“Most of our daily news is inert, consisting of information that gives us something to talk about but cannot lead to any meaningful action.”
Growing up, I was told that “politics would soon be dead,” given the new information age. Citizens could gorge themselves in the wide availability of information, and truth would be evident to all. How could someone be lied to about an economic theory when the average citizen now has access to that knowledge at a moment’s notice? However, clearly, the opposite seems to have happened. People are more divided on what the “truth” is than ever; scandals have only increased. A lot of this can be traced back to the growing prominense of our access to information (by way of the internet) and how often we are viewing this information on screens. Moving to Conversational User Interfaces solves two potential issues that arise from this new informational paradigm:
1) We can no longer parse the glut of information that is presented to us on any given day. As Neil Postman talked about in Technopoly, the virtue of ideology was that it functioned as a way to sort through and destroy irrelevant information. “New” information also sought to destroy ideology, and for most of human progress these held each other in check. But now information is so widespread and redundant, ideology has become de facto useless and the average person has no metric to judge new information against. As a result, most of us are now overwhelmed and more confused than ever.

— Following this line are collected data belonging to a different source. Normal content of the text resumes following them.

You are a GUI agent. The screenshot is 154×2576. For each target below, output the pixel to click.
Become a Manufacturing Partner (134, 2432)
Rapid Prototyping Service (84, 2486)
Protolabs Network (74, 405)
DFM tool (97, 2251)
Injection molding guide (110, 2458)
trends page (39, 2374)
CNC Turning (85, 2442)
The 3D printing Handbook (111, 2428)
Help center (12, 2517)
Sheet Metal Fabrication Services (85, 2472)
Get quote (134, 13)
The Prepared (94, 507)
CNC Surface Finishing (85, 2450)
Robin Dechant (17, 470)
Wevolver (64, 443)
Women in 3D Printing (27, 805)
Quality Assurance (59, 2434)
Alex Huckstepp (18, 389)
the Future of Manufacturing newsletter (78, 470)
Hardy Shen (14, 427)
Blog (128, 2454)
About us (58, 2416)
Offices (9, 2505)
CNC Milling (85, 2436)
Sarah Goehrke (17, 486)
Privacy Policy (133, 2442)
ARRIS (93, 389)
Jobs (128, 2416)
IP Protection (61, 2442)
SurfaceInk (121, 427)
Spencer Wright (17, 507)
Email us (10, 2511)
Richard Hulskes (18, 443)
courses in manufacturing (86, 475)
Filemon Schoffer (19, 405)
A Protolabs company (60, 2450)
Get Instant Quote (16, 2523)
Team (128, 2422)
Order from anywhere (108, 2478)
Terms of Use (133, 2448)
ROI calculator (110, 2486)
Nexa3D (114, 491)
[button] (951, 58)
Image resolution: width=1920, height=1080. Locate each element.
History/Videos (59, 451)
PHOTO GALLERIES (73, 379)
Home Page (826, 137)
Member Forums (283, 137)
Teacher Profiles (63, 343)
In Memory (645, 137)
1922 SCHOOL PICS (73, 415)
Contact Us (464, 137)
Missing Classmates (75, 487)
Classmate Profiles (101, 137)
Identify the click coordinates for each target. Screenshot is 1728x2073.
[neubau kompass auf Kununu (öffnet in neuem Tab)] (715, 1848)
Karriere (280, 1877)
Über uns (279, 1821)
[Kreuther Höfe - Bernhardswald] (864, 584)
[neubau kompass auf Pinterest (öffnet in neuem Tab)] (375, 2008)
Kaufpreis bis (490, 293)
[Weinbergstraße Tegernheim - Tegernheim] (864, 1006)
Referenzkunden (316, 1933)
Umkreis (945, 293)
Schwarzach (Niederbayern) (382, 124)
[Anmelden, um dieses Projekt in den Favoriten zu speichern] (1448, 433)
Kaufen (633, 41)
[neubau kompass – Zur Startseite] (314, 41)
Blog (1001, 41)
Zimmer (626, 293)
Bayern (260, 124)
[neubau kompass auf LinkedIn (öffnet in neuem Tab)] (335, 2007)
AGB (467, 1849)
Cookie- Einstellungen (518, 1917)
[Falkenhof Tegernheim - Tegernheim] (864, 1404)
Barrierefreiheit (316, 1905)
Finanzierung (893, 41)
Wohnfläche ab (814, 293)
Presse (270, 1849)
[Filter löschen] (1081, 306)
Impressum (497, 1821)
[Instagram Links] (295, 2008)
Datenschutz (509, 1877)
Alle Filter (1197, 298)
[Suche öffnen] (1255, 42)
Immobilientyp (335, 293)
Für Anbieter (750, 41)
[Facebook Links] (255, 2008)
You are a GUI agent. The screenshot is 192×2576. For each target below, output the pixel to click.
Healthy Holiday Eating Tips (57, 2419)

2) Our attention is being designed for. For example, if we want to find the detail of an event on Facebook, Facebook is intentionally designed so that you get distracted and lost in the rest of the site, increasing the “time on site” metric which they sell to advertisers. Companies literally hire people called “Growth Hackers” who design new and more addictive methods to achieve this. But that does not mean this additional time on Facebook is time spent “wisely” by any other metric, but Americans stay addicted to their smartphone.
Conversational User Interfaces cut through both of these issues by only presenting you the information that you requested. It is borderline impossible to spend hours “lost” in a Voice User Interface, given that it would be ridiculous if Siri answered your question and read you a long series of adverts (but this is essentially how most websites are designed today). The question or query that you yell to your Amazon Echo essentially acts as its own form of ideology, excluding information presented to you that has nothing to do with the question. This functions to allow us to incorporate relevant information more immediately and to go about our day, instead of the current system where we function as our own queries to sort through the irrelevant search results or blog articles that had nothing to do with our original intention.